Re: [Intel-xe] [PATCH 1/3] drm/suballoc: Introduce a generic suballocation manager

Christian König <christian.koenig@xxxxxxx> · Wed, 22 Feb 2023 15:20:10 +0100

Am 22.02.23 um 14:54 schrieb Thomas Hellström:
Hi,

On 2/22/23 12:39, Christian König wrote:
Hi Thomas,

Am 22.02.23 um 12:00 schrieb Thomas Hellström:
Hi, Christian,

So I resurrected Maarten's previous patch series around this (the 
amdgpu suballocator) slightly modified the code to match the API of 
this patch series, re-introduced the per-allocation alignment as per 
a previous review comment from you on that series, and made 
checkpatch.pl pass mostly, except for pre-existing style problems, 
and added / fixed some comments. No memory corruption seen so far on 
limited Xe testing.

To move this forward I suggest starting with that as a common drm 
suballocator. I'll post the series later today. We can follow up 
with potential simplifactions lif needed.

I also made a kunit test also reporting some timing information. 
Will post that as a follow up. Some interesting preliminary 
conclusions:

* drm_mm is per se not a cpu hog, If the rb tree processing is 
disabled and the EVICT algorithm is changed from MRU to ring-like 
LRU traversal, it's more or less just as fast as the ring suballocator.

+ + + + + + +

> **THE TASKS**:
1. Return the part of the suballocator thread that begins at the words "I also made" and stops after "the ring suballocator.".
2. Take the suballocator thread further, picking up after its last sentence.
The suballocator thread can be handled without consulting the lines that come after it.

Entries for locating text and elements:
+ + + + + + +

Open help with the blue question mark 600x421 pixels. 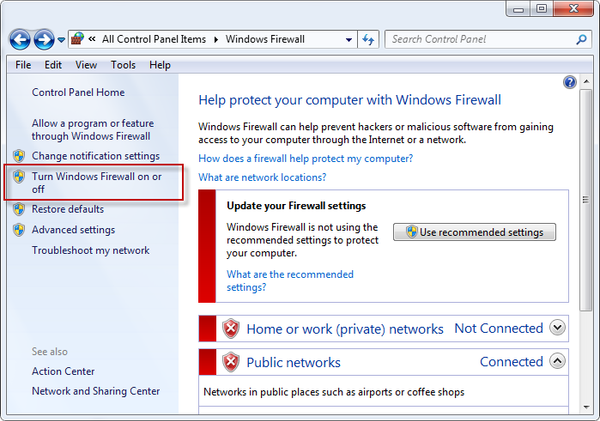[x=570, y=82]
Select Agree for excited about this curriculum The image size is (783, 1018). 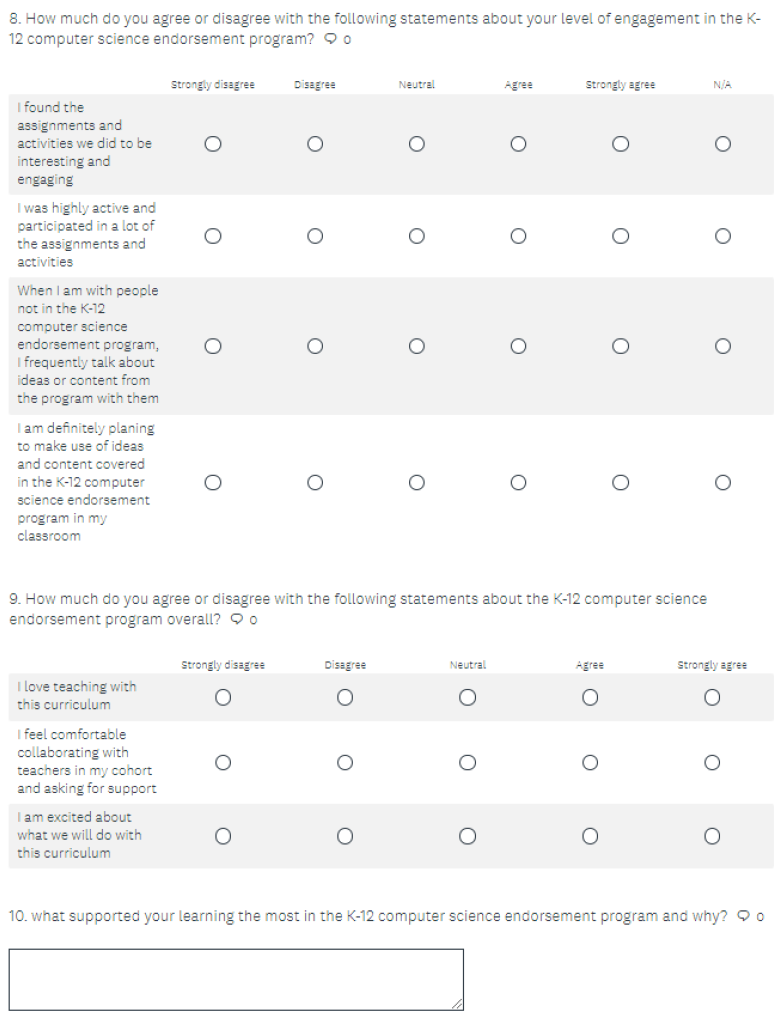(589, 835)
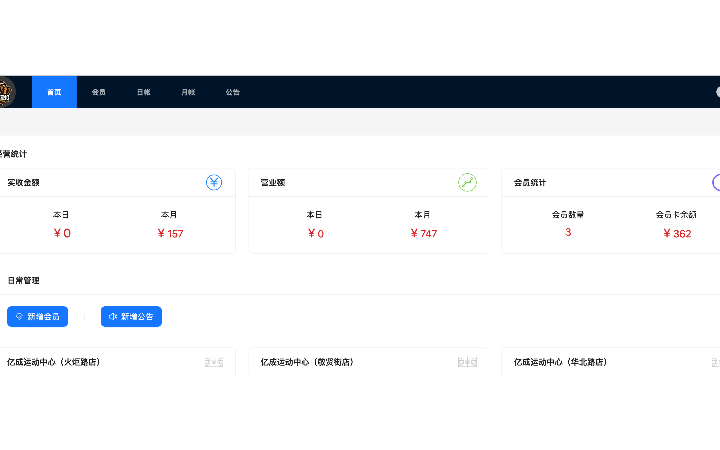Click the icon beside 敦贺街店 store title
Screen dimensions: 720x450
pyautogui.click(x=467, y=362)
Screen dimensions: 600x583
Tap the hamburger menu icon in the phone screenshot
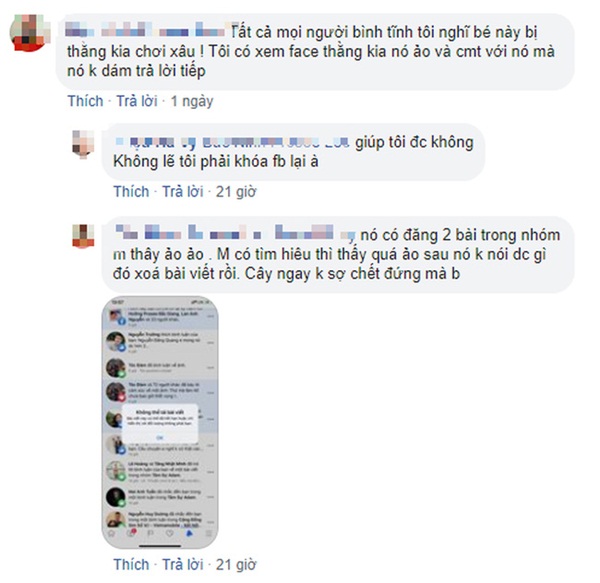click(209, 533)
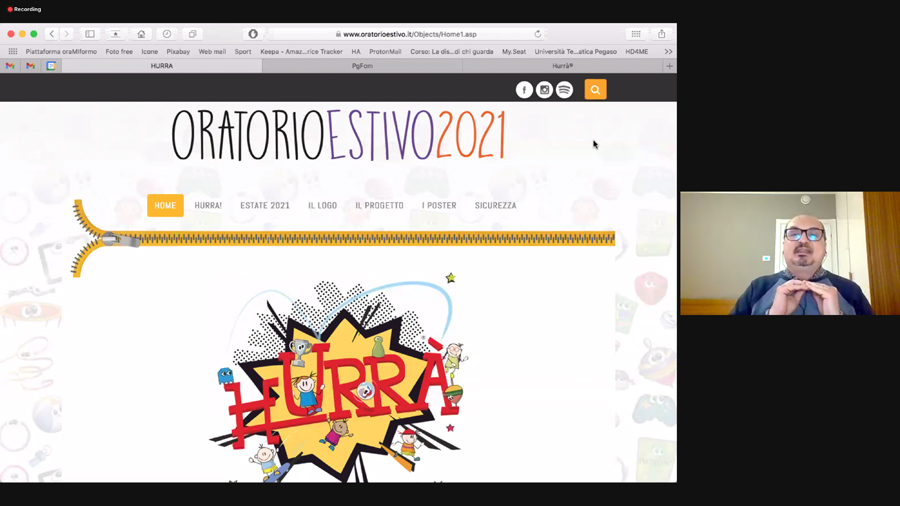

+ + + + + + +

> **ANSWERS TO THE EXERCISES**:
1.
I also made a kunit test also reporting some timing information. 
Will post that as a follow up. Some interesting preliminary 
conclusions:

* drm_mm is per se not a cpu hog, If the rb tree processing is 
disabled and the EVICT algorithm is changed from MRU to ring-like 
LRU traversal, it's more or less just as fast as the ring suballocator.

2.
* With a single ring, and the suballocation buffer never completely 
filled (no sleeps) the amd suballocator is a bit faster per 
allocation / free. (Around 250 ns instead of 350). Allocation is 
slightly slower on the amdgpu one, freeing is faster, mostly due to 
the locking overhead incurred when setting up the fence callbacks, 
and for avoiding irq-disabled processing on the one I proposed.

For some more realistic numbers try to signal the fence from another 
CPU. Alternative you can invalidate all the CPU read cache lines 
touched by the fence callback so that they need to be read in again 
from the allocating CPU.

Fences are signalled using hr-timer driven fake "ring"s, so should 
probably be distributed among cpus in a pretty realistic way. But 
anyway I agree results obtained from that kunit test can and should be 
challenged before we actually use them for improvements.

I would double check that. My expectation is that hr-timers execute by 
default on the CPU from which they are started.

* With multiple rings and varying allocation sizes and signalling 
times creating fragmentation, the picture becomes different as the 
amdgpu allocator starts to sleep/throttle already round 50% - 75% 
fill. The one I proposed between 75% to 90% fill, and once that 
happens, the CPU cost of putting to sleep and waking up should 
really shadow the above numbers.

So it's really a tradeoff. Where IMO also code size and 
maintainability should play a role.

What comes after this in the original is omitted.